EXERCISE GOAL :: Every line of the records that holds the word "give" should be copied out.

======

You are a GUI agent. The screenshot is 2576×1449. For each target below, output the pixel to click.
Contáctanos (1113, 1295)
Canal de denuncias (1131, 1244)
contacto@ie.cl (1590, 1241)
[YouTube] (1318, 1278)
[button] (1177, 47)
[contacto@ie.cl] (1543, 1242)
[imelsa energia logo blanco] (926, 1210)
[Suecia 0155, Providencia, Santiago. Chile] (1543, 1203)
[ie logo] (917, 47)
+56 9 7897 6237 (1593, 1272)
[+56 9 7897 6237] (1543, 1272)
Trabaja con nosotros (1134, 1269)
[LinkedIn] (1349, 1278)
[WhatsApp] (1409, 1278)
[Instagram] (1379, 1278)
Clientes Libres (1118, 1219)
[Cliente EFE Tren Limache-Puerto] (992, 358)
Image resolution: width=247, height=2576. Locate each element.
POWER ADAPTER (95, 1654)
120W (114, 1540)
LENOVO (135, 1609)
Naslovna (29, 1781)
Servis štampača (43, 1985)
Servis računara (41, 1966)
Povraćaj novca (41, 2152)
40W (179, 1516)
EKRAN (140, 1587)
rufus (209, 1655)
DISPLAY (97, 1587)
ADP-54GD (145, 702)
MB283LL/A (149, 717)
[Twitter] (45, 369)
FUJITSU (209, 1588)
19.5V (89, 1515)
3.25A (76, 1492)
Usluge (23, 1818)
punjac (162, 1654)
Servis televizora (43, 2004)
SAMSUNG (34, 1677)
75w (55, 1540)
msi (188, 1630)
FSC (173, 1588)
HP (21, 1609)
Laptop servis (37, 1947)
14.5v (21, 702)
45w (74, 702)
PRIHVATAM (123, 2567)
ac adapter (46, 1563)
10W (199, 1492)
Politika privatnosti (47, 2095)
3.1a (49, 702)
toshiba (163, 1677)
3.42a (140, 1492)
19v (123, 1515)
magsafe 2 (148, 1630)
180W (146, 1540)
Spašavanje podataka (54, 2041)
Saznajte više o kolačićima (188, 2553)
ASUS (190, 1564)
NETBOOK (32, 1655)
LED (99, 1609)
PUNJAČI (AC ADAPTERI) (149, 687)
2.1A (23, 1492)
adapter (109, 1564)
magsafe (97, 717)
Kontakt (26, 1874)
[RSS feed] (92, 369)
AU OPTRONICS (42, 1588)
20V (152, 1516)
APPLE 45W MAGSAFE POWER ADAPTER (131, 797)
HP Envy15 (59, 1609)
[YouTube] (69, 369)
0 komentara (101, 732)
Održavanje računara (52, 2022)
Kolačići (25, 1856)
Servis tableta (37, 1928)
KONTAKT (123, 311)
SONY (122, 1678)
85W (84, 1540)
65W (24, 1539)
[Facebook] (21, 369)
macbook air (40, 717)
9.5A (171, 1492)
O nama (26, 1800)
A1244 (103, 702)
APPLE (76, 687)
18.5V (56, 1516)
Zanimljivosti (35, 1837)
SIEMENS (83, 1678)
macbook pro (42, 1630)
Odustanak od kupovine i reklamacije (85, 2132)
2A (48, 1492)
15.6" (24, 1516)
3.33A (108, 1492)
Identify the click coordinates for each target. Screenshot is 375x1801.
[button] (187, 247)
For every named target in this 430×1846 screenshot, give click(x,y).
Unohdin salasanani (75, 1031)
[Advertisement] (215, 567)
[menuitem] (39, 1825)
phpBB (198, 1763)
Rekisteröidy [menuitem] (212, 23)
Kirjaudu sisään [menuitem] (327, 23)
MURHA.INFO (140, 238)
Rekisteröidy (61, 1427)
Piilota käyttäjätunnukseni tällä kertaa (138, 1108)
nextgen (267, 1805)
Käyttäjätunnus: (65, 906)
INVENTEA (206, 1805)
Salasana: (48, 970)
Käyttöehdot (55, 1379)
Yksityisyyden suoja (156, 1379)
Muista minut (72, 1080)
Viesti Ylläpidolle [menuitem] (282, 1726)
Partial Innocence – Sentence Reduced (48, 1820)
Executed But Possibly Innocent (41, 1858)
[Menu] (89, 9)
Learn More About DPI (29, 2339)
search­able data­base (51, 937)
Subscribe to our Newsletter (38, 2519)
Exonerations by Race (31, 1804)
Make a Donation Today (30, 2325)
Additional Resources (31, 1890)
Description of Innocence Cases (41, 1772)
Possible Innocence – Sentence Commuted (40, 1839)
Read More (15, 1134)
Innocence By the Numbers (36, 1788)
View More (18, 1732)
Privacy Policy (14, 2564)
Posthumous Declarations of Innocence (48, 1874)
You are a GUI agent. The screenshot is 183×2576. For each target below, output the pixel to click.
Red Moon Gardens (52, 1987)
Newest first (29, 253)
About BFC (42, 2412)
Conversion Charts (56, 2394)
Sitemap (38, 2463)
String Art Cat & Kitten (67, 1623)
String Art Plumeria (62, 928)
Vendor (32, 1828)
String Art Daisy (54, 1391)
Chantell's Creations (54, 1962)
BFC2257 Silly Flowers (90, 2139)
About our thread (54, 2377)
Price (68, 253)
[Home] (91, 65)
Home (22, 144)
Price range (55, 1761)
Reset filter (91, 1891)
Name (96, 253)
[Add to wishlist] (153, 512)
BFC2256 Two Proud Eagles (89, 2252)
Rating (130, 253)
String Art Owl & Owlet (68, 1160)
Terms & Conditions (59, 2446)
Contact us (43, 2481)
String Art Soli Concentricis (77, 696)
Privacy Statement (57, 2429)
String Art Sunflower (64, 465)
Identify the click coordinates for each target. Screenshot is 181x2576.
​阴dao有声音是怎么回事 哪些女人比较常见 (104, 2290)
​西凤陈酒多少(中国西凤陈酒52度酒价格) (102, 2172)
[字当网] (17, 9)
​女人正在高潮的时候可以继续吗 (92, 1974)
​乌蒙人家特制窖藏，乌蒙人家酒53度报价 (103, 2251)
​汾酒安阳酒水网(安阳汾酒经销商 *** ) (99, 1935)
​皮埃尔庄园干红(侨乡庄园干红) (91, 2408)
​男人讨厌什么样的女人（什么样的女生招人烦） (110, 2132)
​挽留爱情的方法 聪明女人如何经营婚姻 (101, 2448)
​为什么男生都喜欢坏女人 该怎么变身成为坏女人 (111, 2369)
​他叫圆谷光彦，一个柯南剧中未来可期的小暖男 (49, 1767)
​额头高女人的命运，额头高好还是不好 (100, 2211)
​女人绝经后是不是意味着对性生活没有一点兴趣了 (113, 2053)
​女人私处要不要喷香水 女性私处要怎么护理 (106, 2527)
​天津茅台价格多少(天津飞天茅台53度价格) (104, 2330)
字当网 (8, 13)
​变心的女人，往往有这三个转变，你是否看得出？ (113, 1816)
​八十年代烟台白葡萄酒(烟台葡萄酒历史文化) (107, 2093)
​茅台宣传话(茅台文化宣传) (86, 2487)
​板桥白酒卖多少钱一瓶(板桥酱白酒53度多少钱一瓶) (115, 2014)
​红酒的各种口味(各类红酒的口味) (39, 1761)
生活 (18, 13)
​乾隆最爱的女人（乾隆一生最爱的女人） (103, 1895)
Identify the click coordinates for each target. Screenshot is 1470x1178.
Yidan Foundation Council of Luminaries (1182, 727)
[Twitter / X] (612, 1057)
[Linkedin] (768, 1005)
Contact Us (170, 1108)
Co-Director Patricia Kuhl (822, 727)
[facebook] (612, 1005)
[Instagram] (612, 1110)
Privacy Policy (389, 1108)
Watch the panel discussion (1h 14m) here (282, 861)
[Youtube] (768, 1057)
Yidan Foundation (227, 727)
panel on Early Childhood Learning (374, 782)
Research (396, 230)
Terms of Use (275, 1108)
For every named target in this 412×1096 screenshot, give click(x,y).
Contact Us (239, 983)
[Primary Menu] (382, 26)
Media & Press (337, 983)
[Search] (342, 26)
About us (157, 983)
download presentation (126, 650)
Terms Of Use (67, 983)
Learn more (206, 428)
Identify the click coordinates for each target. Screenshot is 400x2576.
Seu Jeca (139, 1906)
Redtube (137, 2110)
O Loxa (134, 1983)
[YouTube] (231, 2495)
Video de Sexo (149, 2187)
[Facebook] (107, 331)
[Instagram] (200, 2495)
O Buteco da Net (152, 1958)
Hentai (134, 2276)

======

ANSWER SPACE ::
For every named target in this 430×1846 screenshot, give click(x,y).
For every named target in this 412×1096 screenshot, give click(x,y).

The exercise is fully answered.